Dans l’Occident chrétien, la couleur verte n’a pas joui d’un préjugé toujours favorable. Elle est associée au poison mortel qu’est le vert-de-gris et les peintres n’hésitent pas à donner un teint verdâtre aux personnages empoisonnés qu’ils représentent. Le démon et les créatures maléfiques en sont également parés. Il n’en va pas de même dans les pays d’Islam où le vert est un symbole sacré depuis que le Prophète Muḥammad l’a choisi comme emblème. De plus, les gouvernants des pays musulmans ont, très tôt, eu le goût de la nature et des jardins et ont prêté une grande attention à la végétation. L’exemple du prince omeyyade d’Al-Andalus, `Abd al-Raḥmān I (756-788) est plein d’enseignement à ce sujet. Passionné d’horticulture, il fait planter, dans le jardin de la Ruṣāfa, au nord-est de Cordoue, de nombreuses plantes exotiques qu’il fait spécialement venir de Syrie d’où il était originaire ou d’autres régions d’Orient pour les acclimater sous les latitudes occidentales. Le vert est donc une couleur plutôt favorable dans la civilisation arabo-musulmane et l’on peut s’attendre à ce que les gemmes de couleur vertes soient dotées de vertus bénéfiques pour la santé. Si le béryl et la malachite sont cités dans les manuels de thérapeutique, c’est l’émeraude qui tient véritablement la vedette dans cette catégorie malgré la confusion faite fréquemment avec le béryl.
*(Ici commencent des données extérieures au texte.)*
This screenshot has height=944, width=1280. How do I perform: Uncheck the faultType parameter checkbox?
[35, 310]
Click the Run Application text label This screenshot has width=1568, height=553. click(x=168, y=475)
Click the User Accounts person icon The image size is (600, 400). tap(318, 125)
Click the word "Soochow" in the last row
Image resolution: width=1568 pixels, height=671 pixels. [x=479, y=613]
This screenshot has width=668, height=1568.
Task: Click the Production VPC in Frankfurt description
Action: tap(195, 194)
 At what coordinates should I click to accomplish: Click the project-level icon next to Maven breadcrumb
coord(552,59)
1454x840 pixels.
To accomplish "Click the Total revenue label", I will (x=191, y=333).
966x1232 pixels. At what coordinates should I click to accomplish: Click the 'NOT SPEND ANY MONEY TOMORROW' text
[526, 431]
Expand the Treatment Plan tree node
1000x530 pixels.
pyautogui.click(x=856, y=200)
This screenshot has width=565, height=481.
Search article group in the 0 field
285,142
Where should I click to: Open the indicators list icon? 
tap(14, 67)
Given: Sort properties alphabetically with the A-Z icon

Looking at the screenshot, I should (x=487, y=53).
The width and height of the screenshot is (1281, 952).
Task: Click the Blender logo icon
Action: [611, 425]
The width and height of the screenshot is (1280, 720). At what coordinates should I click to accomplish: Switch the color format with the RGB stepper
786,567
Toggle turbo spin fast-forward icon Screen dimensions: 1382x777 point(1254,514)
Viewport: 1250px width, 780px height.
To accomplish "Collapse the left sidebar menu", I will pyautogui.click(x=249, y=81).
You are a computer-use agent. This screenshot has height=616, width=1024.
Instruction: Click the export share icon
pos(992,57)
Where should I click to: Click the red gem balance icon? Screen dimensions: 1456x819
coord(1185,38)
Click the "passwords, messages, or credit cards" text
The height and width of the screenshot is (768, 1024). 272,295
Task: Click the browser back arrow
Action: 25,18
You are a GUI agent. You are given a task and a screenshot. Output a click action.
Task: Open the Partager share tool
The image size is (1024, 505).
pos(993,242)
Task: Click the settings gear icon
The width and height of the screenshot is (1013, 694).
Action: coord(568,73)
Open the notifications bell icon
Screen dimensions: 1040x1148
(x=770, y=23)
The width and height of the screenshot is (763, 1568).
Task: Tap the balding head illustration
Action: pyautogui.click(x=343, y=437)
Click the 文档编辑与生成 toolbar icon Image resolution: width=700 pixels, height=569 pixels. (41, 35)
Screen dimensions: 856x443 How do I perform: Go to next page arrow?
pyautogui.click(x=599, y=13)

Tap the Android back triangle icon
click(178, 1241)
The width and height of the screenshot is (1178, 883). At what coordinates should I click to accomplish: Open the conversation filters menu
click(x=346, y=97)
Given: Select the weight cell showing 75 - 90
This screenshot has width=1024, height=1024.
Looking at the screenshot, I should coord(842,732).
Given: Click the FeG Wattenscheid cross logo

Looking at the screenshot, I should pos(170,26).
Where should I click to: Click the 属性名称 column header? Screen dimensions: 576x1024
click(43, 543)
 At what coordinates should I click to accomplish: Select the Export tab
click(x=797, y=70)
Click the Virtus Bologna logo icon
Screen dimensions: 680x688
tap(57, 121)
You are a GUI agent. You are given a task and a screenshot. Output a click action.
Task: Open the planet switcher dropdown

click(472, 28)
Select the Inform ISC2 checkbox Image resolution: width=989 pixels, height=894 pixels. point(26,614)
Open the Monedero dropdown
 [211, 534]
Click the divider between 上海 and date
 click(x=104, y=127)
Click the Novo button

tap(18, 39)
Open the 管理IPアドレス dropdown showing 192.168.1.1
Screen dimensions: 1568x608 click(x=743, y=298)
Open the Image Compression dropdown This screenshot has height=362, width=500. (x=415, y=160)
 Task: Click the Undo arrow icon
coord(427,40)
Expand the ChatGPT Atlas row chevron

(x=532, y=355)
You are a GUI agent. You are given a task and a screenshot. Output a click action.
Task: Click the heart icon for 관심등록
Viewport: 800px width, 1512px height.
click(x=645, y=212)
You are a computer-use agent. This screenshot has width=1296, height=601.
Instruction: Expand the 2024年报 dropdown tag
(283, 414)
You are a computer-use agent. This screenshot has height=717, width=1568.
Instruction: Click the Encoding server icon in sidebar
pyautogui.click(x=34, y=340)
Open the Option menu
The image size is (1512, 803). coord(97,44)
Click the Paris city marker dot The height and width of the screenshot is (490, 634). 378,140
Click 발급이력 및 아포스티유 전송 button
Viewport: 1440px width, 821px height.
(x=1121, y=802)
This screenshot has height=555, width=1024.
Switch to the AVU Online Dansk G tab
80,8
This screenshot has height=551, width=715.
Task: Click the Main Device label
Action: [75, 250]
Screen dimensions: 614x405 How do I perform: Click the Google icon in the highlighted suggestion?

L’émeraude (زمرّد) et le béryl (زبرجد) . Il règne, en effet, une grande confusion à leur propos dans le vocabulaire. On les appelle respectivement zumrrud et zabarjad mais ce dernier terme est fréquemment devenu synonyme de zumrrud, émeraude. Le béryl, d’un degré inférieur à l’émeraude, ne serait doté d’aucune propriété médicinale. On peut donc penser que l’émeraude est des deux pierres, celle qui est la plupart du temps employée pour ses vertus même lorsque la terminologie zabarjad est utilisée.

L’émeraude est très recherchée et fait partie de la parure des souverains. Cette pierre précieuse doit être « d’un beau vert, bien transparente et d’une belle eau ». L’émeraude appelée vert-mouche (zumrrud ḏābabī) est la plus réputée à cause de sa nuance plus pure. La brillance est aussi un gage de qualité notamment lorsque la gemme est employée comme remède. L’émeraude possède des propriétés bienfaisantes sur la vue. Sa couleur en relation avec celle de la nature est sans doute bienfaisante et reposante pour le regard. Ainsi, par un système d’analogie et comme l’indiquent Ibn Biklāriš et Ibn al-Bayṭār  : « Si quelqu’un porte régulièrement son regard sur elle, elle dissipe sa fatigue visuelle » et « L’habitude de la regarder dissipe les obscurcissements de la vue. »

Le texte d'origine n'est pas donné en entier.